### TASK
Return every entry exactly as written, with the pictures removed.

### MATERIAL FOR THIS EXERCISE
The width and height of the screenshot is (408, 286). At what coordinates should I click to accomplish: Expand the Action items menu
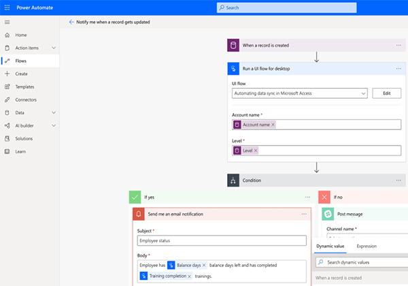click(54, 48)
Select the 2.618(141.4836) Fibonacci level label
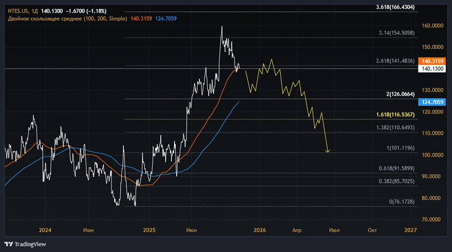The height and width of the screenshot is (252, 452). (x=395, y=61)
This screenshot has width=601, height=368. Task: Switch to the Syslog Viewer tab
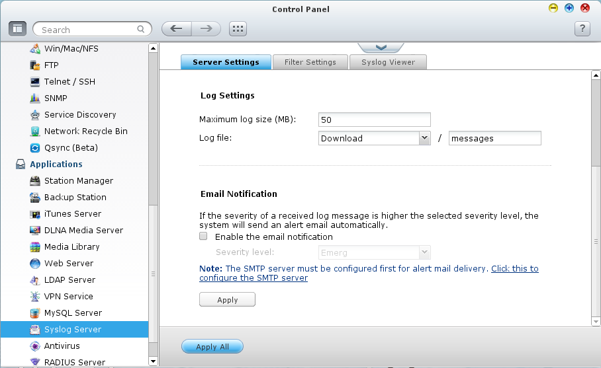pyautogui.click(x=389, y=62)
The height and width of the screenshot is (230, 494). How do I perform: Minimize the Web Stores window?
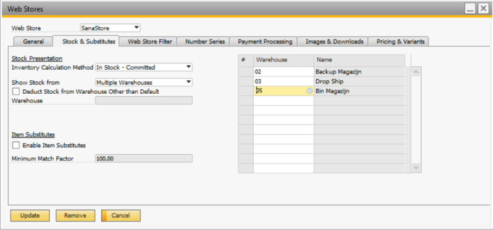click(471, 9)
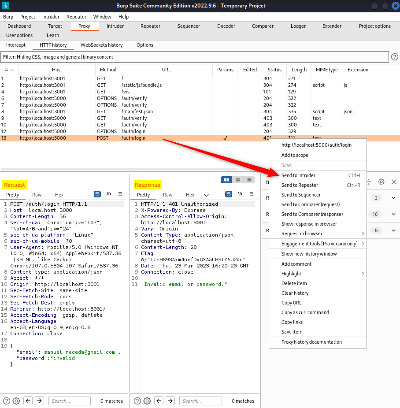Toggle non-printable characters in Response pane
Viewport: 400px width, 408px height.
coord(240,194)
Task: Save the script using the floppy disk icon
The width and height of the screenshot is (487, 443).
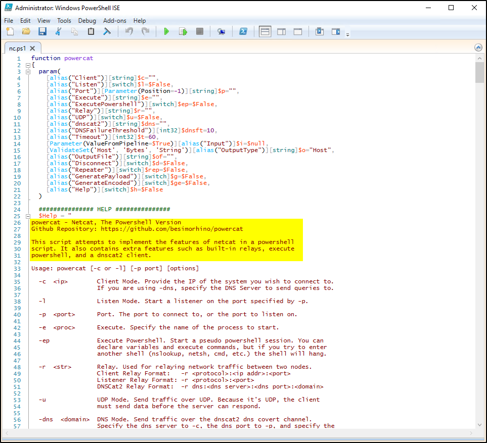Action: [42, 31]
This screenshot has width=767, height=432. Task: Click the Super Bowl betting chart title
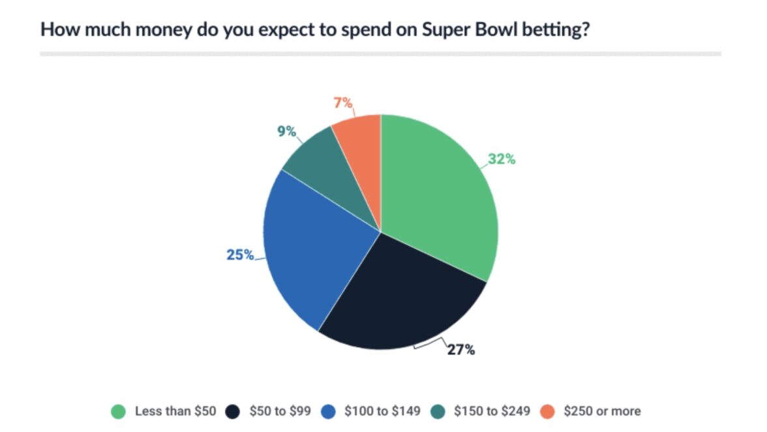(x=315, y=30)
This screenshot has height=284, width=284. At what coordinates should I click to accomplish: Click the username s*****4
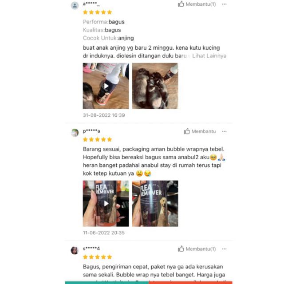(91, 249)
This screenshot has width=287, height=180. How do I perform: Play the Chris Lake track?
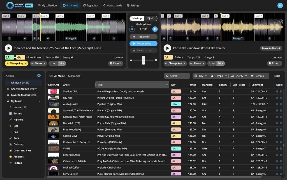click(167, 48)
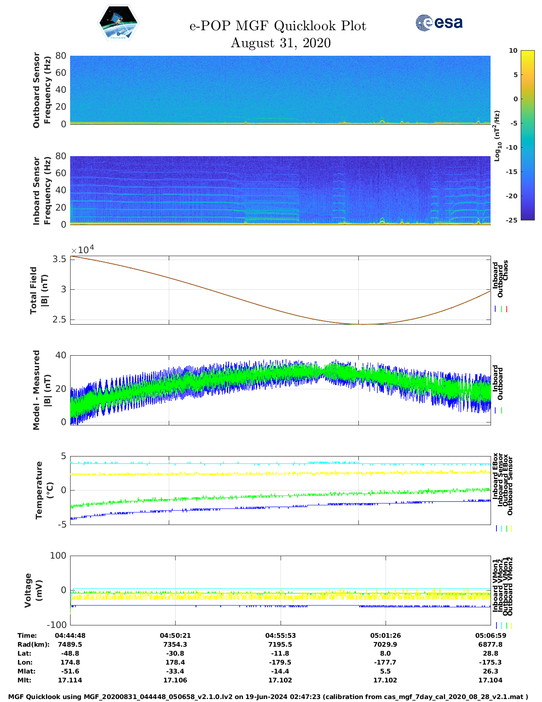
Task: Click the 05:01:26 time label
Action: click(x=385, y=635)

### TASK RESULT
The width and height of the screenshot is (408, 286). At what coordinates should I click to accomplish: Expand the Action items menu
click(54, 48)
Select the 2.618(141.4836) Fibonacci level label
The height and width of the screenshot is (252, 452). (x=395, y=61)
This screenshot has width=601, height=368. Task: Switch to the Syslog Viewer tab
pyautogui.click(x=389, y=62)
The height and width of the screenshot is (230, 494). How do I perform: Minimize the Web Stores window?
click(471, 9)
Toggle non-printable characters in Response pane
Viewport: 400px width, 408px height.
coord(240,194)
Task: Save the script using the floppy disk icon
The width and height of the screenshot is (487, 443).
Action: [42, 31]
This screenshot has width=767, height=432. Task: Click the Super Bowl betting chart title
(x=315, y=30)
This screenshot has height=284, width=284. At what coordinates should I click to accomplish: Click the username s*****4
(91, 249)
This screenshot has width=287, height=180. How do I perform: Play the Chris Lake track?
click(167, 48)
Task: Click the 05:01:26 time label
Action: click(x=385, y=635)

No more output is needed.